▶ TASKS AND EXERCISES:
1. Answer these questions from the passage on repository data extraction:
(a) What does the passage give as an example of an interoperable way to extract data?
(b) What is the full name of the Java Web Application described in the passage?
(c) In what format can SOLR supply the data?
2. Resume the passage on repository data extraction, starting after its final sentence.
━━ SELECTED PASSAGE
There are many ways that data can be extracted, moved and converted. The wisest choice is to use tools that are interoperable. An example of this would be choosing OAI-PMH to extract data rather than attempting to communicate with an individual Repositories data storage device or database etc.

The solution

Our CAIRSS Technical Officer Tim McCallum has completed a solution to address this task in the form of a Java Web Application. FoREveR – Flexible Repository Export Reporter.

Extracting the data

The data extraction is carried out using an OAI-PMH harvester. In this instance The Fascinator was used to accomplish this task. With regards to recent trends in Institutional Repository development and the use of SOLR the next step was an easy choice; simply extract the data from The Fascinator using a SOLR query. As an added bonus SOLR is able to supply the data in JSON (JavaScript Object Notation) format.
━━━━
━━ DATA SEGMENT
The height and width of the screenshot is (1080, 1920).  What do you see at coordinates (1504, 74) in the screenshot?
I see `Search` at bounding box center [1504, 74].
━━━━
▶ EXERCISE RESPONSES:
1.
(a) Choosing OAI-PMH to extract data, rather than communicating with an individual repository's data storage device or database.
(b) FoREveR – Flexible Repository Export Reporter.
(c) JSON (JavaScript Object Notation).

2.
Converting the data

Overview

After testing different methods of converting the data including XSLT and Python some research was done revealing some excellent JSON libraries written in Java. The final choice was Java given the fact that the JSON libraries could meet the requirements for this application and that OAI-PMH, The Fascinator and SOLR were all already written in Java.

Technical

The JSON data returned is the result of an HTTP request (can be set to fetch all by default). This data is converted to Java Maps and Java ArrayLists for further processing. The application loops through every record that has been returned and creates a Java Set (unique list/master list). This Set is then displayed in the users browser. This is a last minute chance to select or deselect metadata before the final report is written. It is sometimes the case that a metadata field containing a large amount of content is best left out, as this can make the spreadsheet unmanageable from an end users perspective.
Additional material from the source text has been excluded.